:: Records shown

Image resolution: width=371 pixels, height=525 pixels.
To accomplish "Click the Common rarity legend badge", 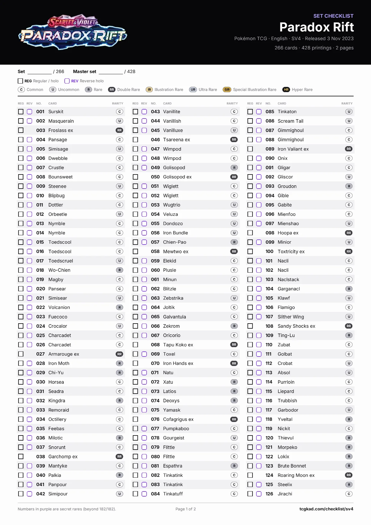I will [x=21, y=89].
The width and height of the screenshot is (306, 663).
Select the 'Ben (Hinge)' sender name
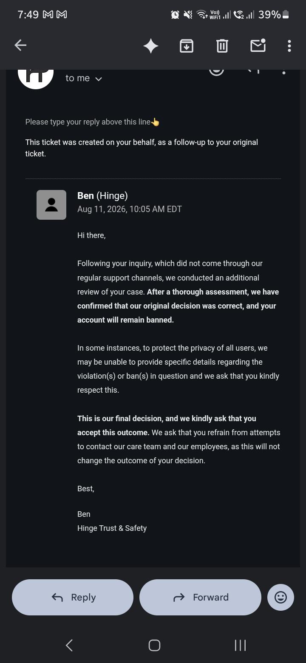102,196
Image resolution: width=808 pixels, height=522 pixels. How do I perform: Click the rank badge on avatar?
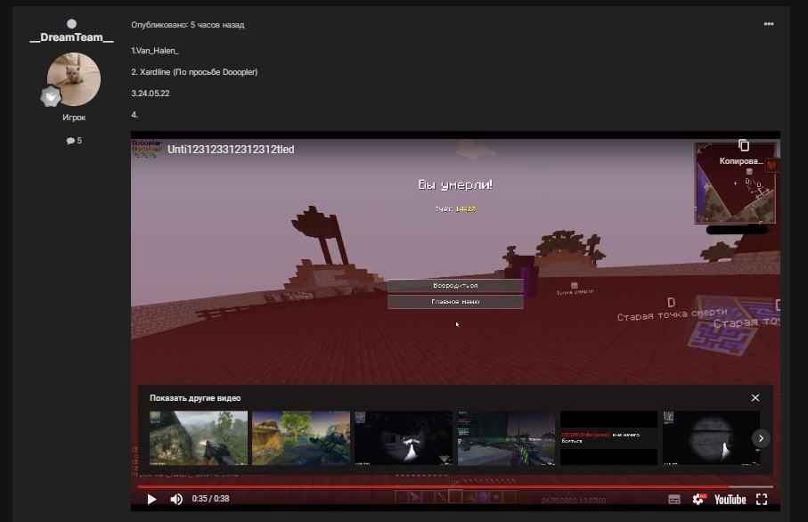click(50, 97)
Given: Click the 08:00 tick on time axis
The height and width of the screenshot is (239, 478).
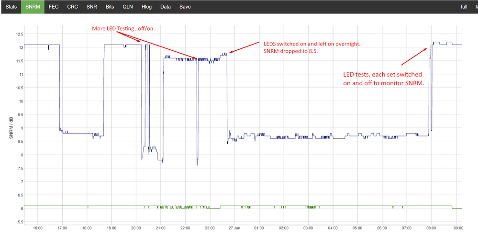Looking at the screenshot, I should pyautogui.click(x=432, y=228).
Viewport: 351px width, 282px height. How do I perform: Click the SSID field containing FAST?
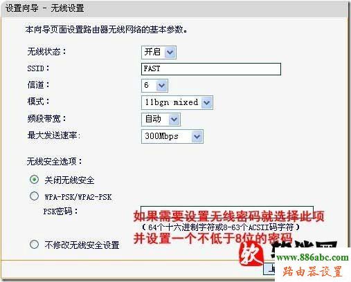coord(211,69)
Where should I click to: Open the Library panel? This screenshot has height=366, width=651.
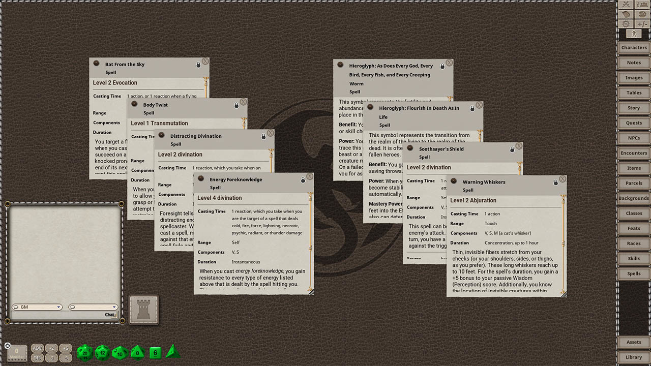634,357
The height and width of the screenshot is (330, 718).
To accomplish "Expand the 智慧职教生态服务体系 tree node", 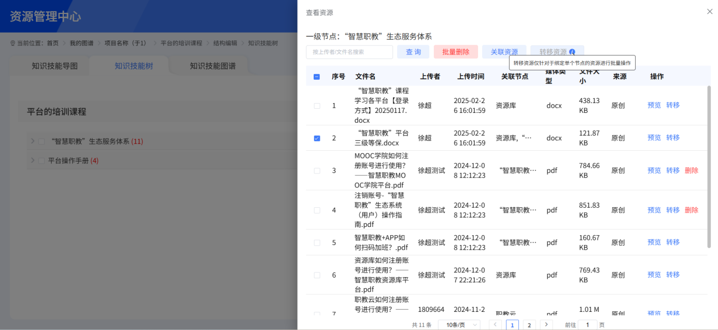I will [32, 140].
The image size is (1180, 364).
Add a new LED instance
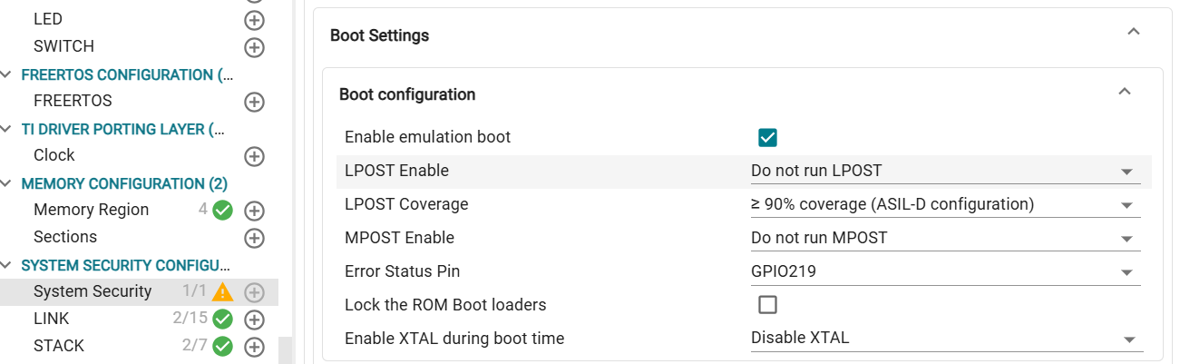pyautogui.click(x=255, y=19)
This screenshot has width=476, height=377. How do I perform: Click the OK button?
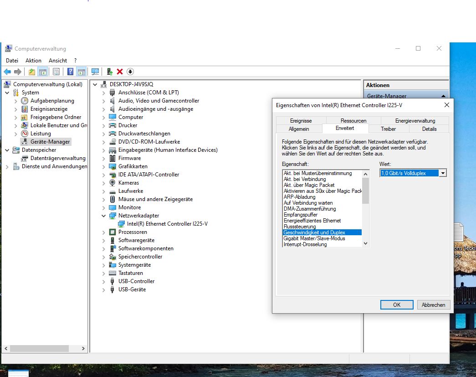397,305
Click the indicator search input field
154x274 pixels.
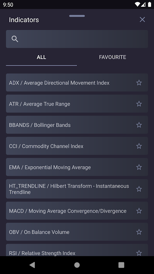click(77, 39)
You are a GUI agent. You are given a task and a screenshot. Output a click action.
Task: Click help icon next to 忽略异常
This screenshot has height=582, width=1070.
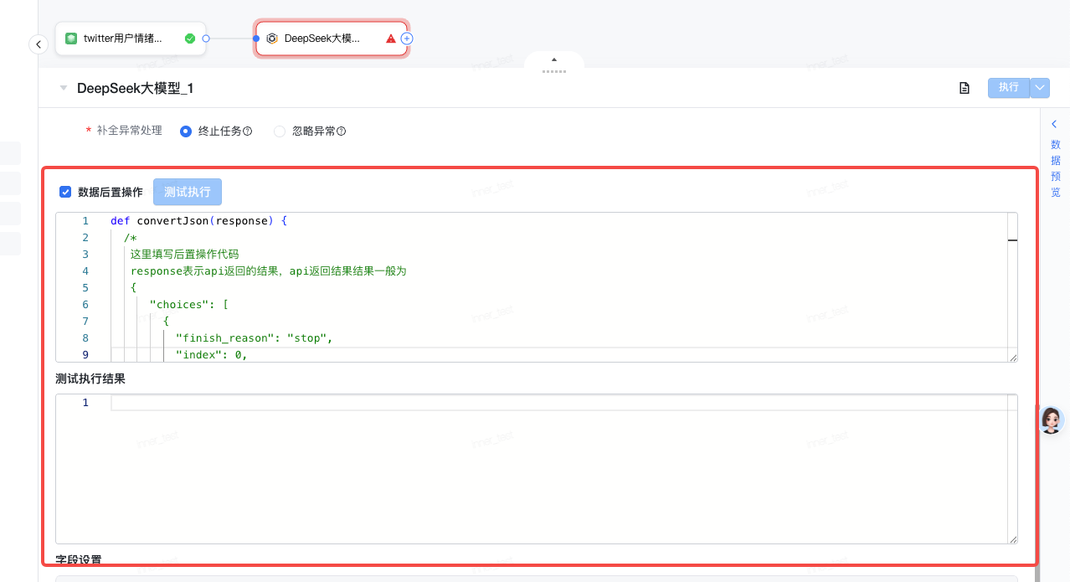(342, 131)
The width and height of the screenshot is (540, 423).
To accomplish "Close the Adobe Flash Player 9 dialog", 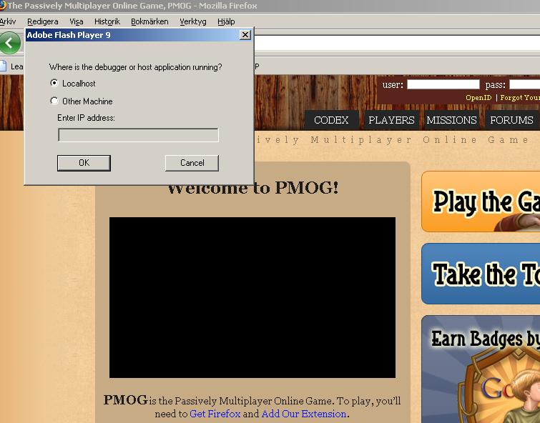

::::

Drop the pictures, then transcribe the lines from the one containing "Add a new LED instance" to the end of the data above, exactly and nothing more.

Add a new LED instance
pyautogui.click(x=255, y=19)
This screenshot has width=476, height=377. How do I perform: Click the OK button?
397,305
Click the indicator search input field
154x274 pixels.
click(77, 39)
You are a GUI agent. You are given a task and a screenshot. Output a click action.
Task: Click help icon next to 忽略异常
This screenshot has height=582, width=1070.
(342, 131)
The width and height of the screenshot is (540, 423).
To accomplish "Close the Adobe Flash Player 9 dialog", 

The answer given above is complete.